Death in Shanghai-La, by Yigal Zur

Seven stars

First and foremost, a large thank you to Yigal Zur for providing me with a copy of this publication, which allows me to provide you with an unbiased review.

Approached by Yigal Zur to read this thriller, I jumped at the opportunity to expand my horizons. Set in both Israel and India, the story encompasses both cultures intensely, giving the reader a literary smorgasbord on which to feast. Dotan Naor enjoys life in Israel, running a somewhat profitable business returning individuals who have been displaced against their will. When he is approached by a long-time friend, Naor agrees to help, though his latest target is less than eager to make the journey back from India. As the story progresses, Naor returns from India, though he’s hit a snag when the target is incarcerated for trying to traffic drugs. Just as he gets settled, Naor is informed that a friend has been found in India, decapitated at the hands of a band of terrorists. It would seem that there are a few cases of Israelis being killed by this roving group of rogues. As emotionally attached as Dotan Noar feels, he refuses to return to India—a place about which he knows a great deal—happy to have two feet planted on Israeli soil. However, the story has been garnering a great deal of press and Naor is convinced to travel across the world to get answers. Armed with his journalist, Naor travels to the rural part of the country, crossing into the contested zone between India and Pakistan. Seeking answers, Naor finds himself in Kashmir, trying to understand the struggles and what might have fuelled a ferocious attack on his friend. Working through the cultural differences in a far-away land, Dotan Naor will try to bring answers home without becoming an Israeli statistic, if he can help it. An interesting thriller that seeks to open the reader’s mind, Yigal Zur has done a decent job. While this novel did not resonate fully with me, I can see the allure for others.
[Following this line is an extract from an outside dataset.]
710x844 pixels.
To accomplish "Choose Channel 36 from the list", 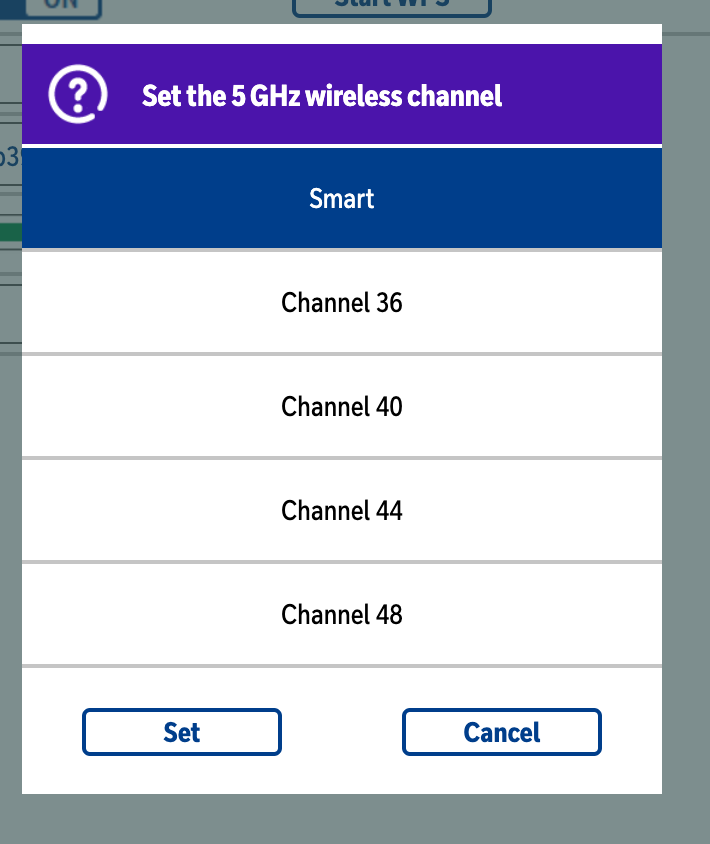I will coord(342,303).
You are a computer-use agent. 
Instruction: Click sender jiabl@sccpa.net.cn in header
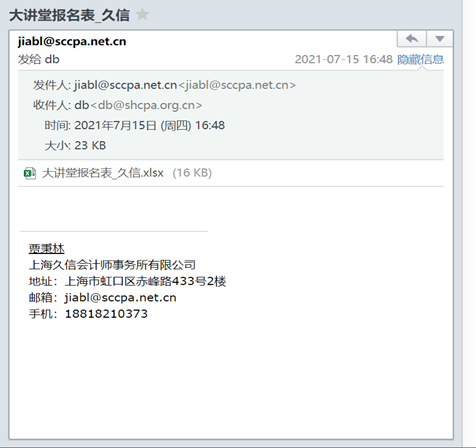[72, 41]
I always enjoy opening my mind to new authors and cultures, particularly when the story pulls me in from the outset. While I cannot say I am fully sold, the thrills were high and the banter such that many will surely find much to enjoy in Zur’s work. Dotan Naor proves to be an interesting character, whose experiences helping those in need shapes both his personality and development as a character. The reader will be able to find something of interest as they seek to better understand this man in both his natural and adopted environs. The other characters that surround him prop Naor up and fleshes out the nuances in his character. The story proves decent, serving to introduce the reader to the wonders of India, as well as the intricacies of the local political situation. Zur draws on both the caste situation in India and the religious clashes with Pakistan’s large Muslim population, both of which help to add additional flavour to the narrative. The thrills occur throughout, with a murder investigation in full swing. The reader is pulled into the middle of it all with this high-impact story. I did find myself less than fully enthralled, but it could just be me having an off day. I suspect that others will enjoy this novel, brief and full of action, even if I had my own difficulties.

Kudos, Mr. Zur, for this interesting novel that spans two very different cultures.